Melissa Dlugolecki has accepted the position of athletics director at Arlington High School, the public school administration announced Wednesday, June 12, and she will officially assume her responsibilities this summer.
Dlugolecki is currently both the assistant athletics director and a special-education teacher at Holliston High School, positions she has held since 2009.
The salary range for the position was described in April as $78,000 to $88,000.
AHS has had female athletics directors before. In the 1980s, Liz McDonough served in the role, said Robert Spiegel, the schools' human-resources director. Following her, Kate Cremens-Basbas served for about a year.

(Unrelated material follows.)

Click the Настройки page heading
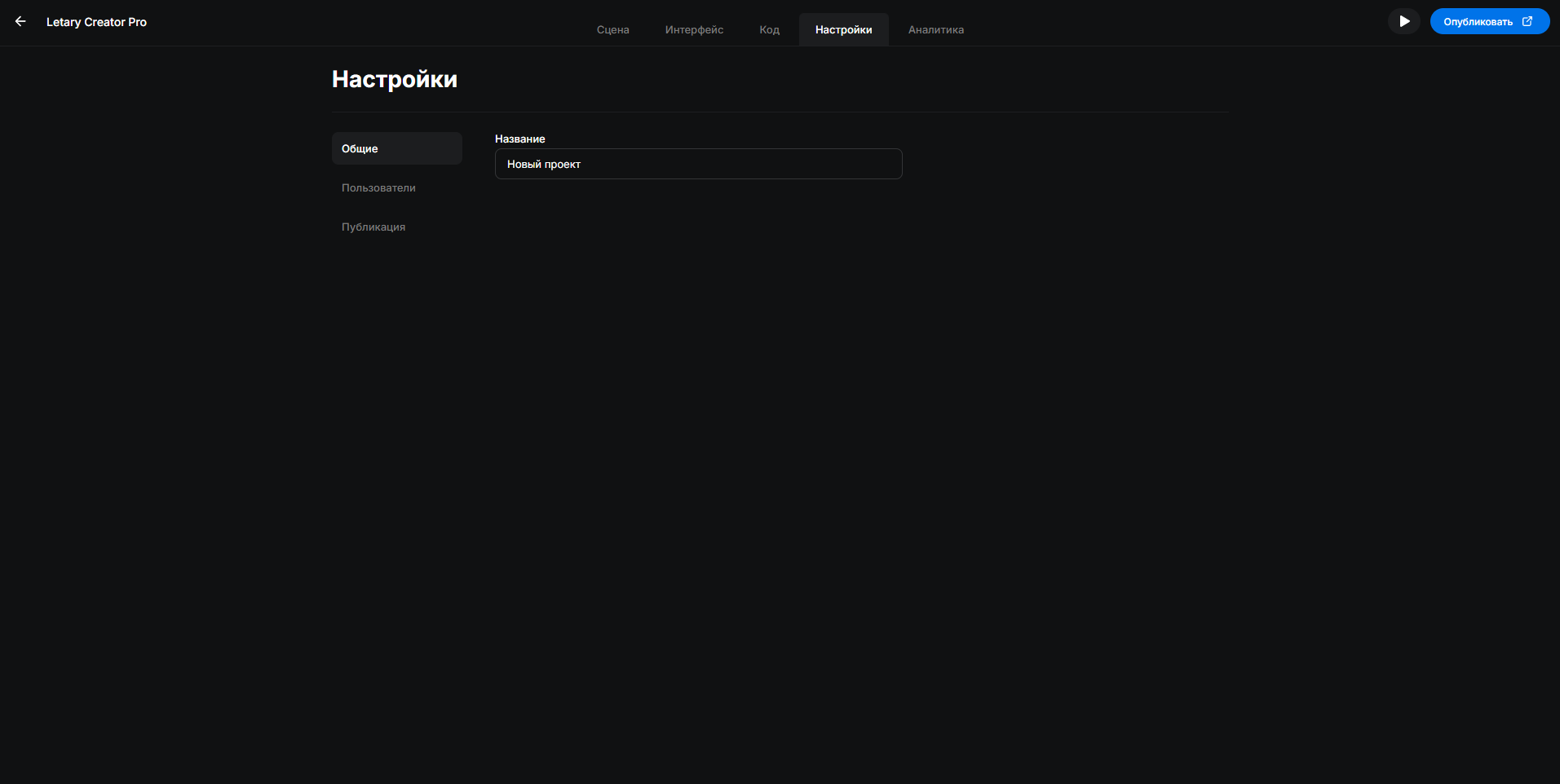This screenshot has width=1560, height=784. [394, 79]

Dlugolecki will fill a role held by Rob DiLoreto since last August, when Edward "Ted" Dever, the former AD, was put on paid leave because of a then-unspecified investigation. Later, the probe was described as criminal, and Dever has vowed to fight his ouster.
Dlugolecki has been a standout varsity field hockey and softball coach at Holliston High School.
She has also served in educational leadership positions in Holliston, including volunteering to help develop schoolwide rubrics to measure the school’s 21st-century learning expectations, to lead a redesign of the student advisory program, and to serve on the Teacher Technology Advisory Committee.
She previously served as the residential director for the Kennedy Donovan Center, a multilocation residential home for adults with disabilities.
Dlugolecki graduated from Providence College with a bachelor's degree in psychology and sociology. While at Providence, she was a division one scholarship athlete in field hockey and captain of the field hockey team her senior year.
She is working toward a master’s in education at Framingham State University. She is a registered athletic administrator through the National Interscholastic Athletic Administrators Association.
"We are very pleased to welcome Ms. Dlugolecki to Arlington," said Superintendent Kathleen Bodie. "She comes with a strong leadership track record as well as her high marks for her commitment to a high quality athletic program that supports and enhances school core values."
Dever's employment ended in March. He had been athletics director since October 2007.
Signaling the change, the School Committee approved a new job description for an athletics director Thursday, April 11, in a 6-0 vote.
Committee members made public no comment about Dever, who was placed on paid leave last August, because of an unspecified investigation.
Spiegel said April 16: "We can simply confirm that he is no longer on the payroll effective March 22, 2013.
"Otherwise, it's a personnel matter and we cannot comment."
Asked about the time frame for hiring a replacement, he wrote: "We will post the position of Athletic Director soon and hope to select one by early June."
History of the case
Dever was placed on leave last Aug. 27 after town police identified him as the target of an unspecified investigation. Rob DiLoreto, a house dean and former athletics director, was named to fill in, coaches were told Thursday, Aug. 30.
A statement from Superintendent Kathleen Bodie, released Aug. 29, referred to probes of Dever by the Middlesex District Attorney’s Office and Arlington police "involving allegations of certain criminal conduct." The statement did not further describe the conduct.
In December, The Boston Globe reported that Dever, a Winchester resident, was fighting his dismissal in the face of a criminal probe.
Authorities have released no specifics. Arlington Police Chief Fred Ryan declined to comment to a Globe reporter.
The Globe quoted Rick Grundy, Dever’s attorney, who said Arlington schools' Superintendent Kathleen Bodie had notified Dever of her intention to dismiss him though no charges have been filed.
Grundy said he and Dever met with Bodie and an attorney representing the school district Dec. 4 for a hearing about Dever’s employment and were told of several performance-related reasons behind Bodie’s intention to fire Dever.
Later that month, one possible issue emerged.
Arlington High School was required to forfeit a number of wins by some of its sports teams during the 2011-2012 school year. In all, 12 teams included ineligible players, and eight of the teams have had to forfeit winning games.
The forfeitures result from the recently discovered fact that several student athletes who competed for Arlington interscholastic teams last school year were academically ineligible to compete under Massachusetts Interscholastic Athletic Association rules.
A news release did not mention Dever, but it said an investigation by DiLoreto led to discovery of ineligible players.
The next day, a Globe story quoted an MIAA official calling the forfeitures "unprecedented."
Dever's name remained out of the news until it was mentioned in a story about Jimmy Roche, baseball star at Arlington High School who had been hired to assist DiLoreto until Roche was called up to Mets farm team
The new job description for the director of athletics changes what had been three-fourths position to full time.
One provision calls for "familiarity with the MIAA Rules and Regulations Governing Athletics."
This story was published Wednesday, June 12, 2013.